In the 2000s, Dopwell publicly opined that "entertainment was killed" by noise regulation. As few promoters could afford to purchase and soundproof their own venues, he proposed compromise between musicians and the community. This would include dialogue, curfew times, and reducing volume.

In 1989, Dopwell migrated again to Canada, to get experience in television at Rogers Cable. It was here that he began producing his show Vibes Caribbean. He later returned to Saint Vincent and the Grenadines and helped set up the programming for the first FM station, HITZ FM, which became one of the most listened-to stations in the region. In 2007, Vibes Caribbean became the first Vincentian program to be broadcast by CaribVision.

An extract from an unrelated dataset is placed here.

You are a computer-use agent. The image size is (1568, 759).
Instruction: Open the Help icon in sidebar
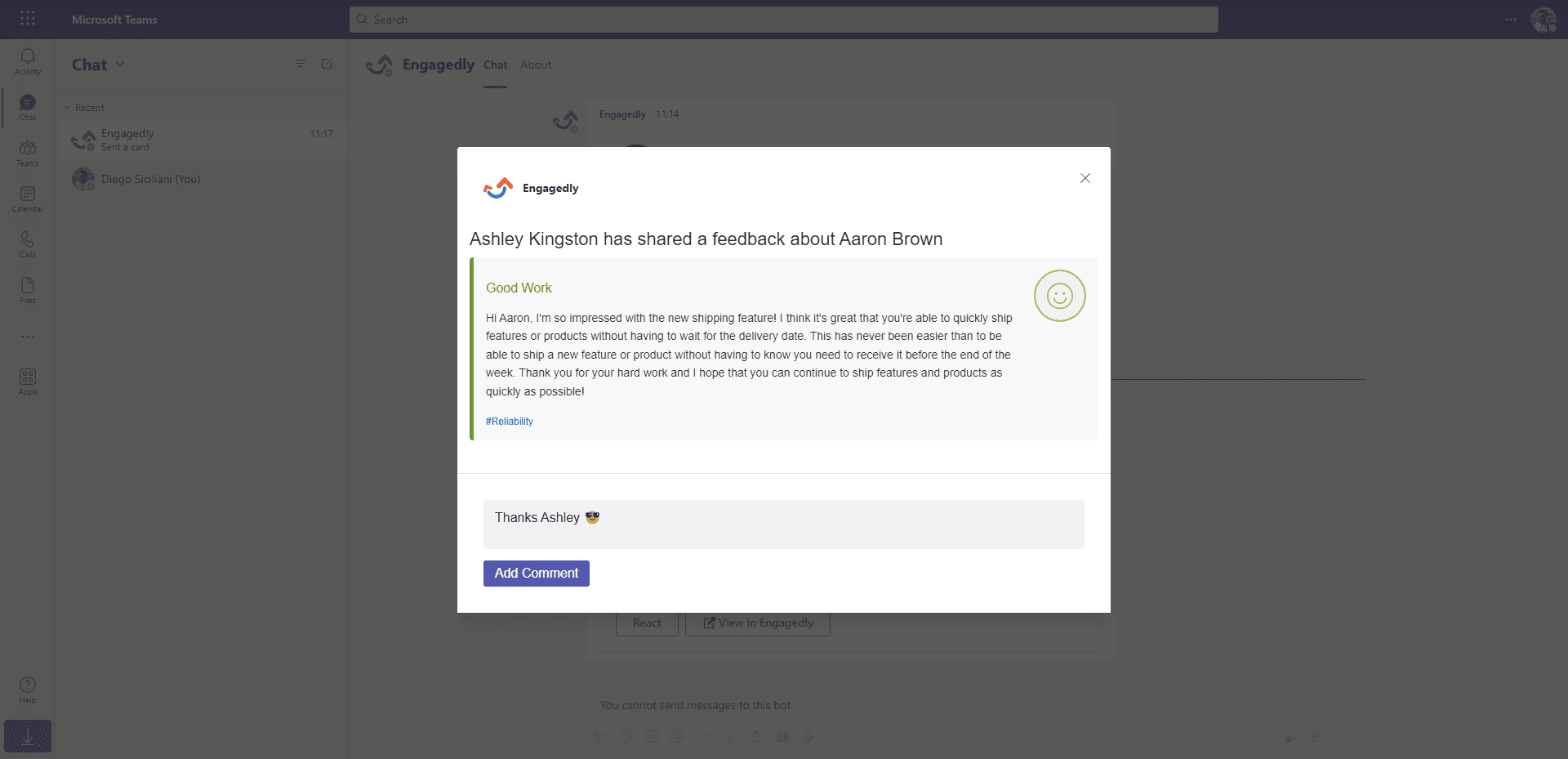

Besides music, Dopwell also used his platform for community development. He would make annual visits to homebound people and the Mental Health Centre, and provide meals for the homeless on National Heroes' Day. Dopwell was a carrier for the Saint Vincent segment of the 2010 Queen's Baton Relay. He was one of the recipients of the Carnival Development Corporation's cultural impact awards in 2017.

== Death ==
Dopwell died on 14 January 2021 of prostate cancer at his home in Kingstown. He received tributes from the National Broadcasting Corporation SVG, the New Democratic Party, The Vincentian, and the Carnival Development Corporation. He was described as a "national treasure", "icon", and "patriot" by his peers and the wider community.